Alunos vendem imagens íntimas falsas por R$ 50 em escola de Campo Grande

Imagens manipuladas de meninas, criadas com inteligência artificial, foram comercializadas no ambiente escolar. A polícia investiga o caso após denúncias. [...]
Viatura da Deaij, delegacia que apura os casos de deepfake. — Foto: Viatura da D

Imagens íntimas falsas de adolescentes, geradas por meio de inteligência artificial, foram vendidas por até R$ 50 em uma escola particular de Campo Grande. O caso é investigado pela Deaij, que apura denúncias de deepfake envolvendo três alunos que criaram as montagens. A delegada Daniela Kades informou que as aulas começaram recentemente e a identificação dos alunos envolvidos está em andamento.

A técnica de deepfake combina e modifica imagens e áudios para criar conteúdos falsos, podendo distorcer a percepção pública sobre os indivíduos retratados. No caso em questão, colegas de turma alteraram fotografias de meninas, colocando seus rostos em imagens íntimas. A situação veio à tona quando uma mãe descobriu a venda das imagens e procurou a escola, que acionou as autoridades.

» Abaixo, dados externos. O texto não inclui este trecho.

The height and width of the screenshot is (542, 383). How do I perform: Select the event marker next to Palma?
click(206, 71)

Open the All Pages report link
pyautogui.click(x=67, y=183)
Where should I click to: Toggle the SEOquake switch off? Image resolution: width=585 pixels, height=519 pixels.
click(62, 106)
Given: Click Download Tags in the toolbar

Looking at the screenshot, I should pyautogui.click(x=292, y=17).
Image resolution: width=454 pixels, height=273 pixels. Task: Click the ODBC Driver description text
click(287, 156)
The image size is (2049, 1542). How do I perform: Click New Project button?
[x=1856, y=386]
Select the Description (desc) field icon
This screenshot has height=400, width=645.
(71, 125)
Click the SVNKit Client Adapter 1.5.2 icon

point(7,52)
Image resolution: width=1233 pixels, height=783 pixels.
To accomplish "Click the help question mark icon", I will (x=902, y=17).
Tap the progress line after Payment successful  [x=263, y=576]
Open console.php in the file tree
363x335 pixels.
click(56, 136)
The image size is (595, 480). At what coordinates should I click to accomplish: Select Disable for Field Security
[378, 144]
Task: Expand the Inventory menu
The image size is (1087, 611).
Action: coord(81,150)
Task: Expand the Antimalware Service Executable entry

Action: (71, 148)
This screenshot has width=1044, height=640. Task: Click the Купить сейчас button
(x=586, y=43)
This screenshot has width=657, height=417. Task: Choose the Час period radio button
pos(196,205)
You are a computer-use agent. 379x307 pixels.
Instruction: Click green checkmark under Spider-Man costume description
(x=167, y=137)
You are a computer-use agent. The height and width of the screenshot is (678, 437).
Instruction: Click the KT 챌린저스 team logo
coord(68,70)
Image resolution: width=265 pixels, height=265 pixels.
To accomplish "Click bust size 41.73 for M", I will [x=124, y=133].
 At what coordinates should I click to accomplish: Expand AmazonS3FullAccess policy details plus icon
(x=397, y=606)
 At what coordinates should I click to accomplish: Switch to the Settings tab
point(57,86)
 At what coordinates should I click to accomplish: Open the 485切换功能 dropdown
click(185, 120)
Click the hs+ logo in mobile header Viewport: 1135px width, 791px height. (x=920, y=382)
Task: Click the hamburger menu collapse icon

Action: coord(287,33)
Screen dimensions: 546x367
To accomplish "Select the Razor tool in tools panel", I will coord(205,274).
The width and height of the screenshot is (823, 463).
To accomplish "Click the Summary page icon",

Até o momento, foram formalizadas três denúncias sobre o caso. A delegada Kades destacou que a coleta de material, incluindo as imagens manipuladas, está em andamento para dar sequência à investigação. Ela alertou que a montagem de imagens pode configurar crime ou ato infracional, especialmente em ambiente escolar, com pena prevista de até três anos para os responsáveis pela adulteração e divulgação das imagens.